DMTN-219: Proposal and Prototype for Prompt Processing

  • Kian-Tat Lim

Latest Revision: 2022-02-14

The Prompt Processing framework has long been a gray area in the overall Rubin Observatory architecture. This document attempts to fill that hole by proposing a concrete design with an accompanying prototype implementation that should meet minimum requirements. Additional features and optimizations that could be incorporated later are also described.

1   Requirements

The framework must execute Alert Production pipelines but also Commissioning pipelines, Calibration Products pipelines, and Special Programs pipelines.

As the framework runs at the US Data Facility (USDF), it does not speak the SAL/DDS messages of the Summit systems. All information from the Summit, including a next_visit event and image files, must be conveyed via other means.

The next_visit event is defined in LSE-72 requirement OCS-DM-COM-ICD-0031. It specifies that advance notice of telescope pointings will be made available at least 20 seconds in advance of the first exposure of a visit, and that this will include exposure duration, number of exposures, shutter motion start time, and filter selection, as well as an indication of the image purpose. This event will also include a unique identifier for the visit. This unique identifier may be arbitrary; it need not be related to any particular exposure identifier or observing script identifier, but it must be made available to the command that is transferring the image from the Camera systems to Data Management.

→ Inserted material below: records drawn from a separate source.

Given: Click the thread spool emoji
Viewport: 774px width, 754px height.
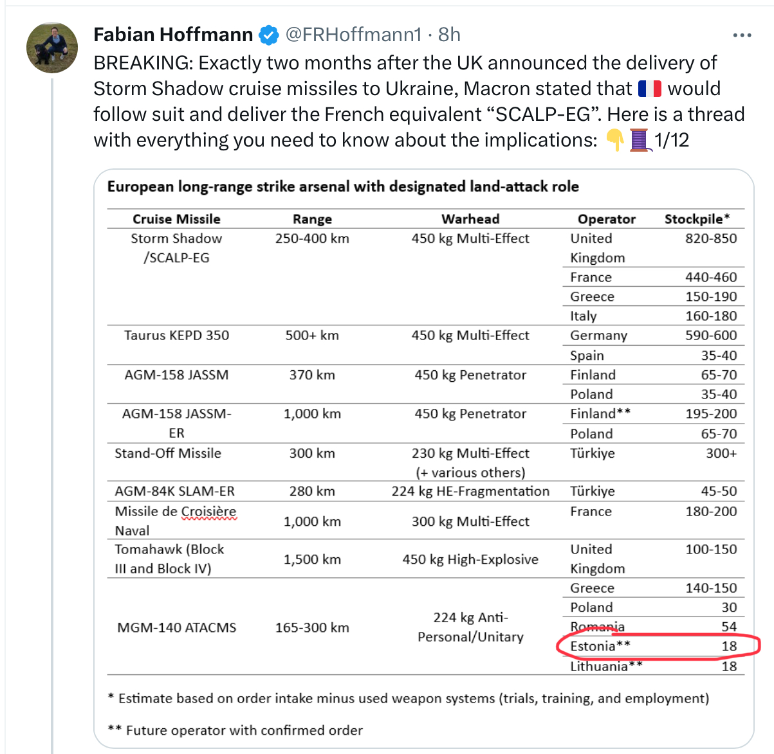Looking at the screenshot, I should [639, 139].
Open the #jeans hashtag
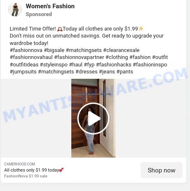This screenshot has height=191, width=190. coord(107,72)
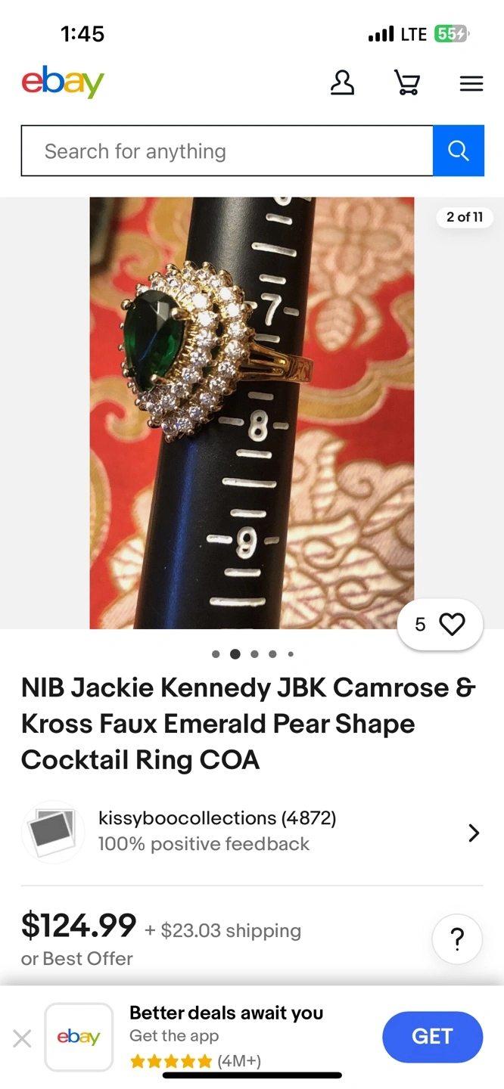Screen dimensions: 504x1089
Task: View the 100% positive feedback text
Action: tap(204, 844)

Latencies and overheads must be minimized. Since the Alert Production timeline is only 60 seconds from close of shutter on the last exposure of the visit, latencies on the order of seconds and potentially tenths of seconds do matter. As much I/O and computation as possible should be done after next_visit arrives before the exposure images do. Ingest of image metadata and starting pipelines should be as efficient as possible.

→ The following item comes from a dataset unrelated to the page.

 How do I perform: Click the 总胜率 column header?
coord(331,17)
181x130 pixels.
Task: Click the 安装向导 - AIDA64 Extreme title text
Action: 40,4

The framework should execute in parallel, with a minimum of one process per CCD/detector. Amplifier-level or Source-level parallelism may be desirable for some functions.

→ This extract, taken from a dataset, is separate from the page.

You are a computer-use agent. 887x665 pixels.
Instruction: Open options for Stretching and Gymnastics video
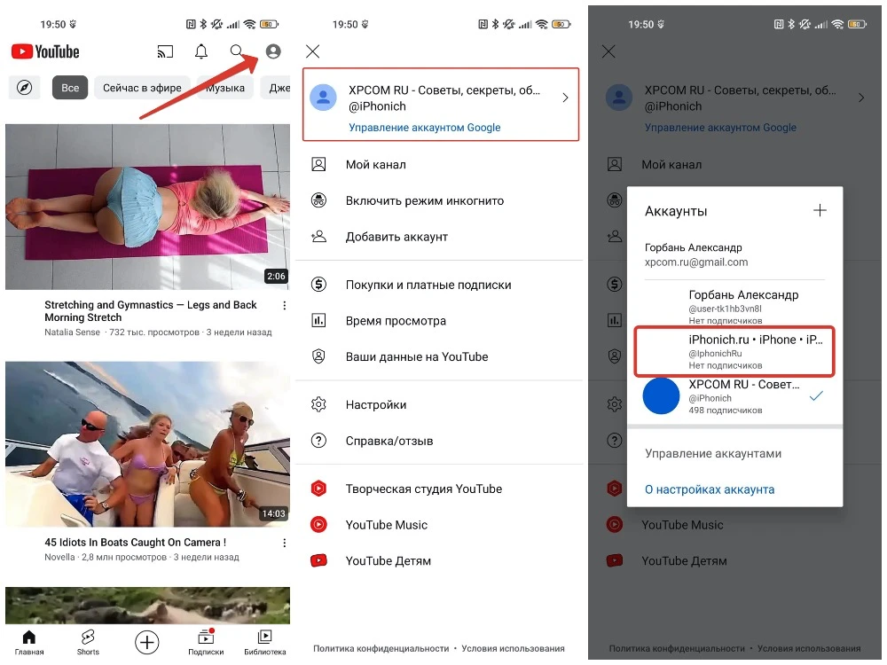pyautogui.click(x=284, y=306)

It should handle single and multi-exposure visits, with the number of snaps per visit ideally known only at next_visit time.

It must be able to execute different pipelines on different images, at a minimum via configuration but ideally on a per-visit basis at next_visit time.

Since pipeline execution takes longer than the interval between visits, the framework must be able to have more than one visit in flight at a time. As some visits may take longer than others due to crowding, artifacts, or other influences, it must be elastic to allow compute resources to be used as needed.

It must be resilient to failures of communication, aborted visits, loss of exposures, memory exhaustion, and other problems. But occasional delays in executing or even outright failures to execute the pipeline for a visit are acceptable, as daytime catch-up processing is planned.

2   Initial Design

The DDS next_visit event is translated to an HTTP POST containing the same information. One POST message is issued per CCD. That message is used to reserve a worker to process the entire visit. The HTTP message handler does not return until the visit has been successfully processed or a failure has occurred, been identified, and reported.

Within the message handler, a separate messaging system is configured to receive notifications of exposure image arrival for the visit. While waiting for those exposures, pipeline-specific calibration data and association data are preloaded into a newly-created handler-local repo. As exposures arrive, they are ingested into the local repo, including copying of the image data. When the last exposure has arrived, a pipeline selected by one or more fields in the next_visit event is executed via the Middleware pipetask command.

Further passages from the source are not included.